# Task input:
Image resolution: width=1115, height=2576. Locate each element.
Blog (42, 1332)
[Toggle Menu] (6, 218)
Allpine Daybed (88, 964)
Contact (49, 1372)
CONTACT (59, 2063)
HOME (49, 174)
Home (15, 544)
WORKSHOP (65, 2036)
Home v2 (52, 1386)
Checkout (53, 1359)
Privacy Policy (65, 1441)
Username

# Work request:
What you give back should be the lines from the one with "[Toggle Menu] (6, 218)" to the end of the data, copied exactly, both ends included.

# Task answer:
[Toggle Menu] (6, 218)
Allpine Daybed (88, 964)
Contact (49, 1372)
CONTACT (59, 2063)
HOME (49, 174)
Home (15, 544)
WORKSHOP (65, 2036)
Home v2 (52, 1386)
Checkout (53, 1359)
Privacy Policy (65, 1441)
Username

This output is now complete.